The account of the [first attempt and the second successful voyage] can do nothing but arouse admiration for the temerity and determination of the two crews—amateur in every respect—driven to epic achievement by the obsession of Thor Heyerdahl…. He is very careful not to claim too much, but the implication of the whole book is that Egyptians colonized America, probably by chance, and that they did it by means of papyrus craft.
It is as an adventure story that The Ra Expeditions must be judged, not as an account of a serious scientific experiment. The principal reason why this is so is that the basic premise of Mr Heyerdahl's thinking does not stand up to close examination. Did the Egyptians in fact use papyrus vessels for sea voyages? There is not a scrap of good evidence to support the idea. On the contrary, there is much evidence to show that the sea-going ships of the Egyptians were built of wood….

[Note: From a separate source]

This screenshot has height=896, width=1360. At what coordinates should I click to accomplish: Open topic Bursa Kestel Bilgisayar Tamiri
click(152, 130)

[Possibilities] are not enough to satisfy the serious student. Mr Heyerdahl has shown that it is possible to travel from Africa to America by papyrus craft. He has not demonstrated that the Egyptians used papyrus for large vessels or that they undertook sea voyages in such craft….
To the prosaic scholar the idea of voyaging to America in a papyrus craft is unacceptable, not because of the danger, but because of its implausibility in the face of the ancient evidence. Happily for the watching world and the reading public Mr Heyerdahl chose to follow his own instincts. If he had considered the evidence more closely, he might never have built Ra I and Ra II, and the history of adventure would have been much the poorer.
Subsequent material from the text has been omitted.